What to produce:
Copy the data from the line with "The height and" to the line with "Looking at the", swapping "heading" for "title" and leaving everything else unchanged.
===== Supplied records
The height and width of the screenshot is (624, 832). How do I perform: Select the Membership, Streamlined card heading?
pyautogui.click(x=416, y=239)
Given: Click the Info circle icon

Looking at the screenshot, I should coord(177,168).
==========
===== Supplied records
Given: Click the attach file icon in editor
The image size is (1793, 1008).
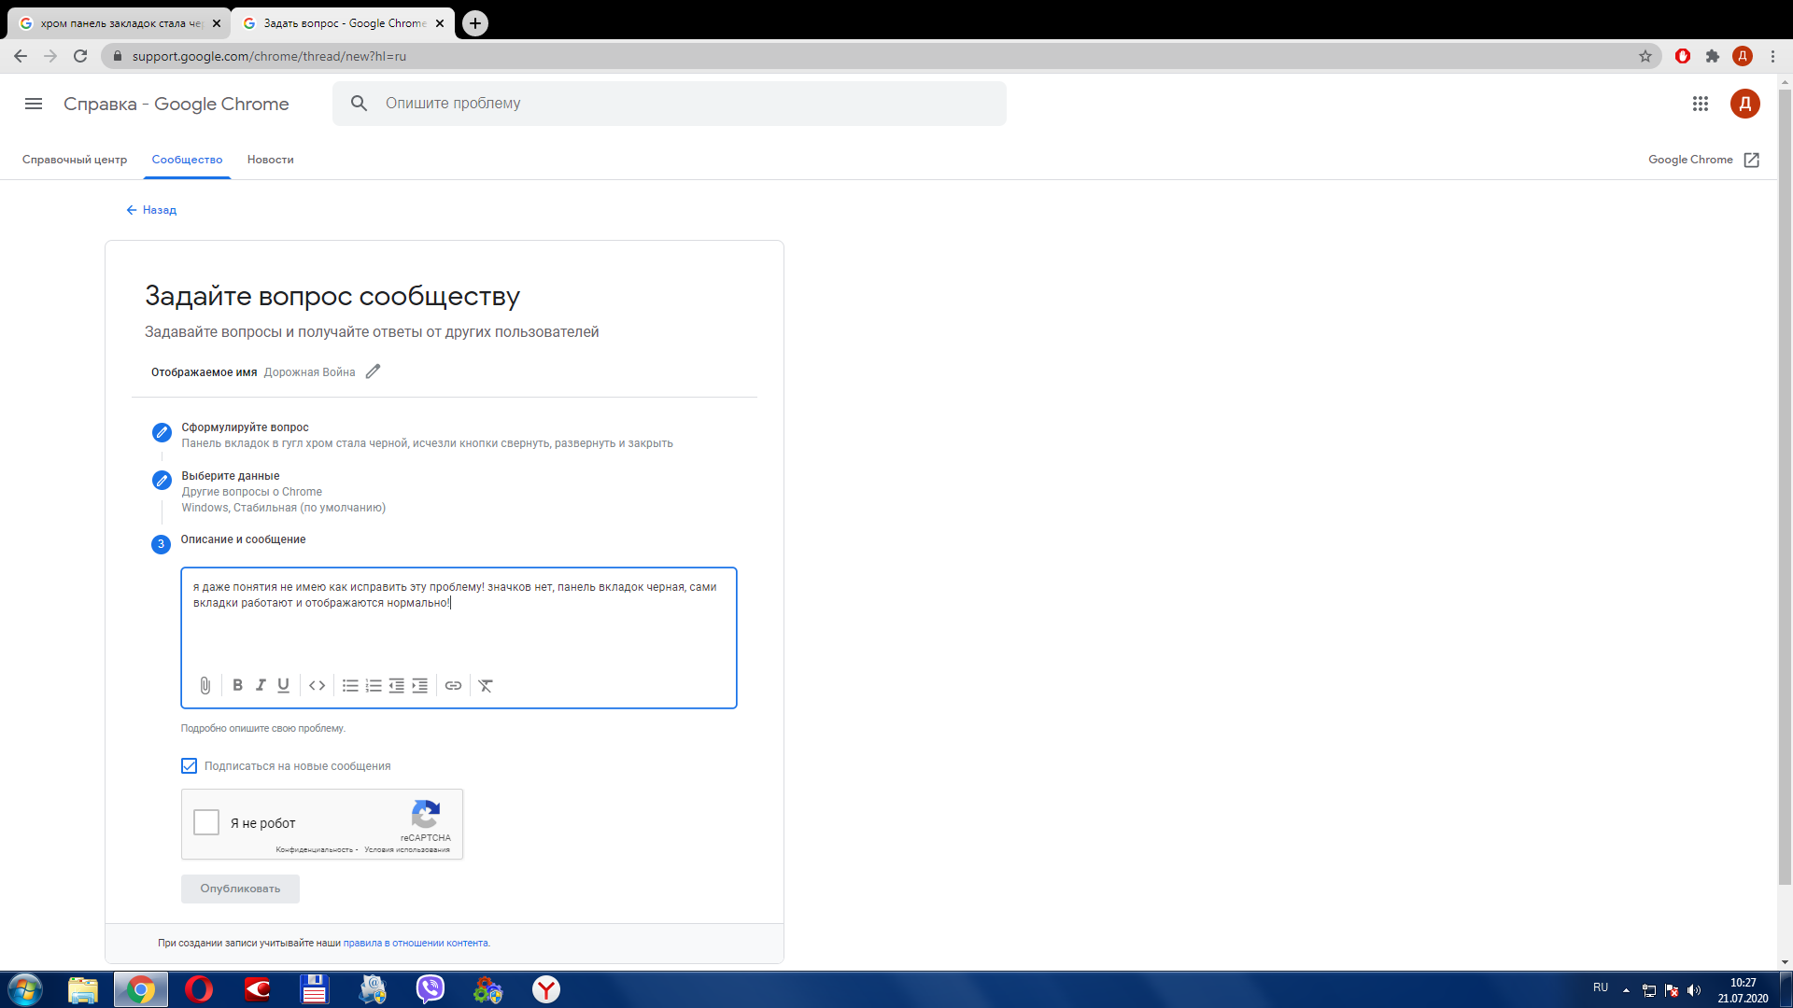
==========
Solution to this task:
The height and width of the screenshot is (624, 832). How do I perform: Select the Membership, Streamlined card title?
pyautogui.click(x=416, y=239)
Given: Click the Info circle icon

Looking at the screenshot, I should coord(177,168).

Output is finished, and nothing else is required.